Eu preferia falar em mobilidade, mais do que falar em mobilidade elétrica. O teletrabalho terá um impacto sobre a mobilidade em geral. Prevê-se, nos próximos anos, uma redução do número de quilómetros percorridos nos Estados Unidos e na Europa que será acompanhada por uma diminuição do número de veículos de transporte individual. É interessante verificar que a queda de venda de veículos foi bastante menor nos elétricos. Isso significa que a mobilidade se vai transformar. Vamos percorrer menos quilómetros, mas a maioria desses quilómetros percorridos vão ser elétricos. Se o objetivo é reduzir emissões e partículas, é o que interessa. E, neste aspecto, pode ser interessante olhar para o veículo como uma forma de mobilidade elétrica focada nos transportes públicos rodoviários, nos táxis ou nas frotas que asseguram a distribuição urbana. E, já agora, os ferries, por exemplo, são a diesel, mas a aquisição da nova frota será elétrica. Isso mostra a importância das políticas públicas para uma rápida transformação nas cidades.
Pacotes de recuperação da economia deveriam incluir iniciativas de transição energética?
Faz todo o sentido na Europa e, especialmente, em Portugal. A primeira razão é a necessidade imediata de injetar quantidades muito significativas de dinheiro na economia para conseguir revitalizá-la.

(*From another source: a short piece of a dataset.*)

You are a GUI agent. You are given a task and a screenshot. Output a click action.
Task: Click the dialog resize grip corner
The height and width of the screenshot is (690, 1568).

Essa injeção deverá estar o mais alinhado possível com os objetivos de longo prazo. Essa é a forma de conseguir um maior retorno nesse tipo de investimentos. E, não menos importante, é o efeito na criação de emprego. A transição energética, sendo pela sua natureza descentralizada, é geradora de postos de trabalho. Basta pensar na diferença entre estações de abastecimento de combustíveis fósseis versus postos de carregamento espalhados pelo país. Para assegurar o carregamento dos elétricos teremos de ter um posto para cada 10 veículos. Ou seja, algo a rondar um milhão de postos a longo prazo, em Portugal, que será preciso instalar, manter e substituir. Se a transição energética é para onde caminhamos, faz todo o sentido incluir este setor na retoma, não só porque estaremos a sintonizar essas políticas com as estratégias de longo prazo, como a criar emprego sustentável.
No caso da EDP, o que destacaria no plano dos investimentos na transição energética?
Por um lado, a EDP como líder mundial, continua a fazer grandes investimentos nas áreas das energias limpas e renováveis em todos os mercados onde está presente. E, depois, nos mercados onde tem o retalho como consumidor final, está a desenvolver ofertas que ajudam no processo de transição energética. A mobilidade elétrica é uma dessas opções. Procuramos perceber junto dos clientes – com e sem viaturas elétricas –, quais as necessidades e dificuldades em cada momento do processo para corresponder com produtos e serviços que ajudem a fazer essa transição da forma mais simples possível. Outra área importante é o projeto-piloto, agora em fase pré-comercial, que procura fazer a transformação do gás de botija para a eletricidade usada no aquecimento da água ou para cozinhar, por exemplo. Por fim, há nova área que são as comunidades locais de energia assentes nas renováveis e nas quais a EDP está atenta e irá ter uma posição.
E a adesão dos consumidores ?
Como em todos os processos que exigem transformações, o arranque é relativamente lento, mas a tendência é começar a acelerar. Há muitas cidades na Europa em que, por exemplo, os painéis fotovoltaicos estão disseminados. Portugal não está ainda nesse ponto, mas acreditamos que chegará uma altura em estas opções vão ser decisões normais do quotidiano.